I’m trying to setup a chatGPT-like bot, but the cost of each API call gets too expensive really fast, since I need to send the full chat back to the API so it recognizes its own conversation.
What are the best practices to make less expensive API calls?
Welcome to the OpenAI community @Gabriel.ZO
To achieve that, you can use summarize the pervious conversations, store them, and then send only the conversations that are contextually relevant to the user’s message using embeddings.
This will greatly reduce token count which goes up rapidly with every message.
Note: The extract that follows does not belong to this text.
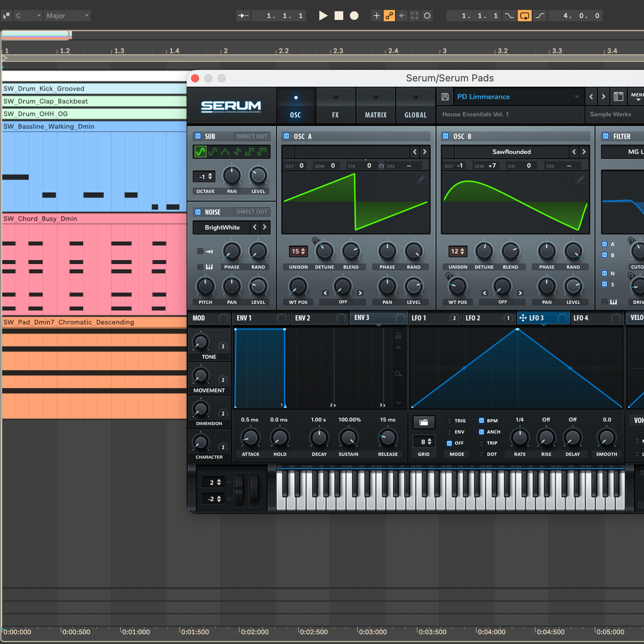This screenshot has width=644, height=644.
Task: Toggle the loop switch in transport
Action: pyautogui.click(x=524, y=16)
Sorry to piggyback but this is something I’m working on as well. Can you elaborate on when/how to summarize and is there some sort of dummies guide to embeddings because they seem to be the go to answer around here but apparently their use is way over my head. All the examples are in python (which I do know a bit) but I’m using the orhanerday php library and I’m just not sure what to put in the input and what to do with all these numbers it gives me back and how that in any way helps! I looked at the classification example and it involves csvs and comes back with a graph, how does that tell me if the user is asking for a search warrant or found out about the secret affair ?(I’m making a murder mystery game) - I’ve currently got that part handled, probably not in the most cost efficient way but it will do for now.
Like the OP though, I’m sending the whole conversation history in the messages . I start with a system message that outlines the personality and constraints of the character and some backstory etc then its just user message, assistant message alternating - obviously getting exponentially more expensive with each message. The context is important as it allows the character to respond appropriately based on things its already said or things the user has previously asked.
I’m already storing every message in the database with the role and content.